I am all new to Kubernetes. That said: I'm looking to add failover capabilities to an existing dockerized service which you'd probably consider as legacy service, in the sense that it requires an active/standby failover handling (full rationale will be rather long to describe, it has to do with spatial indexing and geo data processing where for a given scenario having multiple active instances will make things worse in regards to scalability and performance, e.g. sharding would get incredibly hard to handle).
My service is an HTTP REST service (in C++) and uses is a DB client to a distributed RQLite DB which stores all data managed by this service. I want to achieve the following:
- I want to have 3 RQLite services up and running continuously at all times, distributed to three nodes if possible (NB: RQLite itself uses RAFT with a default group of three).

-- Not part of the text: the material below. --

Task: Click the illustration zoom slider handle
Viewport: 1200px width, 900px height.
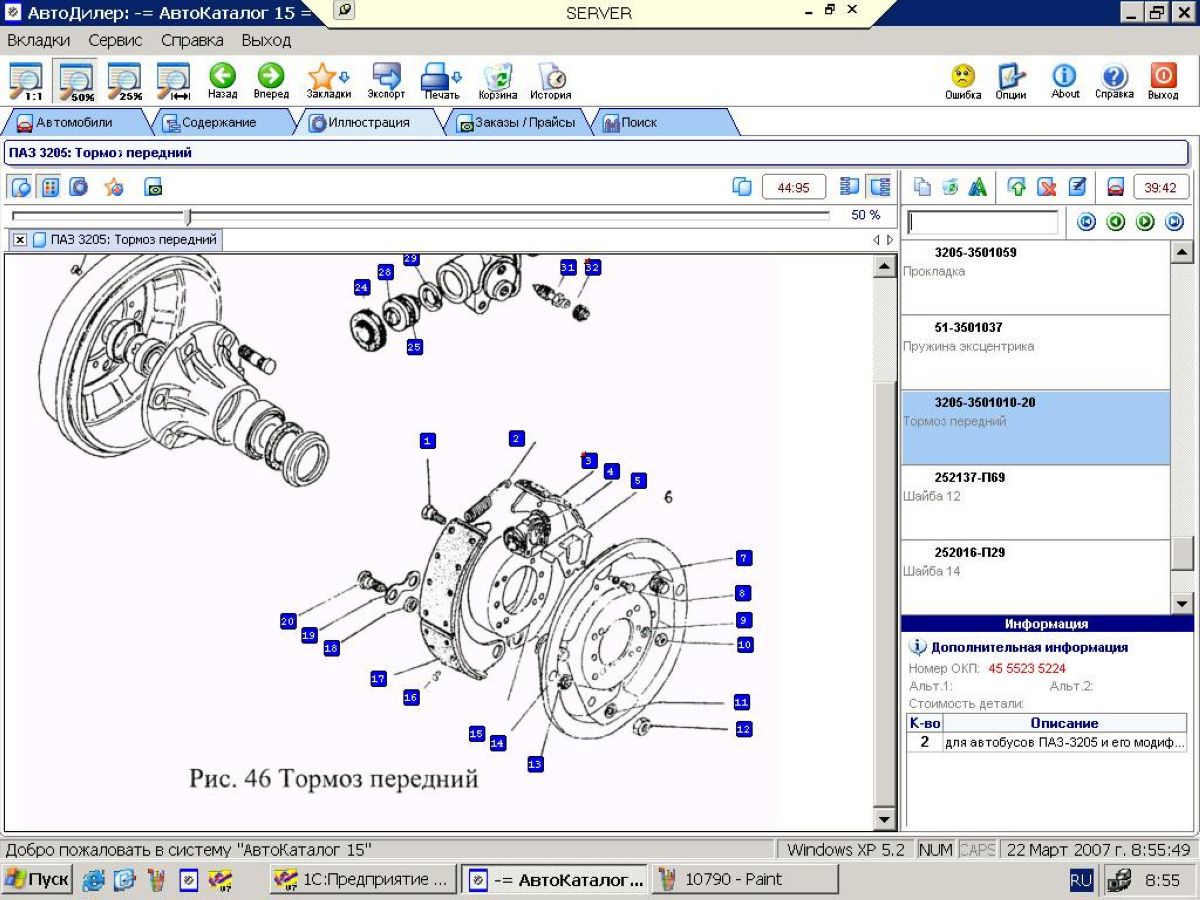Action: (x=187, y=216)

- I also want to have 2-3 services of my own app running all time, one of them must be the master all others must remain in standby.
- Services must be able to know another (e.g. resolve IPs of RQLite instances)
I could have missed it, but don't whether active/standby is actively supported by Kubernetes. I've found some dated answers like the one here (How should application using active/passive redundant model be containerized using kubernetes?).
But before looking into many details which are all new to me, I'd like to get your rationale whether Kubernetes is actually the correct foundation for such kind of scenario (Nomad might be better for such "legacy" apps?)?
It would be great if you could provide a minimal example to demonstrate how Kubernetes can solve my failover wows.